<日本シリーズ:阪神1-2ソフトバンク>◇第3戦◇28日◇甲子園
甲子園の風は冷たかった。グラウンドコートに身を包み、戦況を見つめるソフトバンク小久保監督は何度も手のひらに息を吹きかけた。それでもソフトバンクには「逆風」にはならなかった。
先発モイネロが初回に1点を先制された。虎党の大歓声。想像以上の厳しいビジター環境。でも、風はホークスに味方した。「試合前の練習の時から今日の風は違うと感じていた。(甲子園特有の右翼からホーム方向に吹く)浜風とは違って、ホームからバックスクリーン方向に流れていた」。大西外野守備コーチは微妙な風の流れを感じ取っていた。4回1死走者なし。
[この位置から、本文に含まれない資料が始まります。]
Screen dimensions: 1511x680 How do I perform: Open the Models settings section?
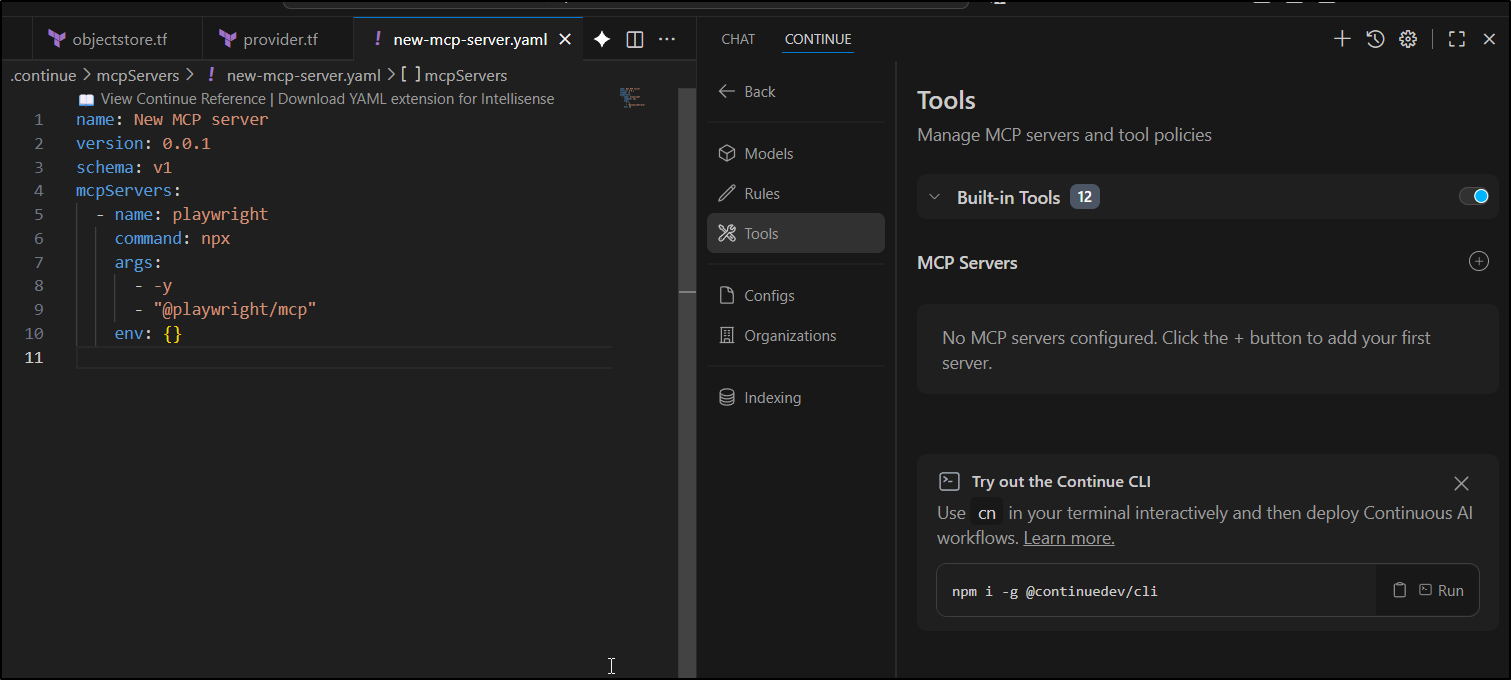click(768, 153)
山川がバックスクリーン左に2戦連続となる同点の2号ソロ。豪快な1発で流れを引き戻すと、6回に柳町が勝ち越しの適時三塁打。敵地に乗り込んで逆転で白星をつかみ取った。
短期決戦はエラーが命取りとなる。栗原、山川が失策を犯してピンチを招いた。だが、それも投手力を中心とした「守り」で虎の子の1点を守り切った。4回から最終9回まではすべて得点圏に走者を出す苦しい展開。必死の防戦を強いられたが、自慢の投手力で無失点に封じ込んだ。「いやあ、しんどい試合だったね。やっぱり先発のモイネロがしっかり抑えてくれたからね。要所の粘りは立派。その後(の投手も)ここという時に抑えてくれたからね」。応援に駆けつけた王会長も苦笑いを浮かべながら、何度も両手を握ってガッツポーズを繰り返した。
押され続けたようなゲーム展開も、終わってみれば勝ち越しに成功すると、7回からは藤井、松本裕、杉山の「勝利の方程式」で逃げ切った。イニングを切り取れば「窮地」の連続と映った戦いもホークスの「必勝型」で連勝を飾ったことには変わりない。
今シリーズ初スタメンとなった遊撃今宮が6回2死一、二塁の場面でショート後方への打球を好捕。守り切る野球を体現した。これで2勝1敗。チーム残塁「11」を数え、1得点に終わった阪神には痛撃を与えられたに違いない。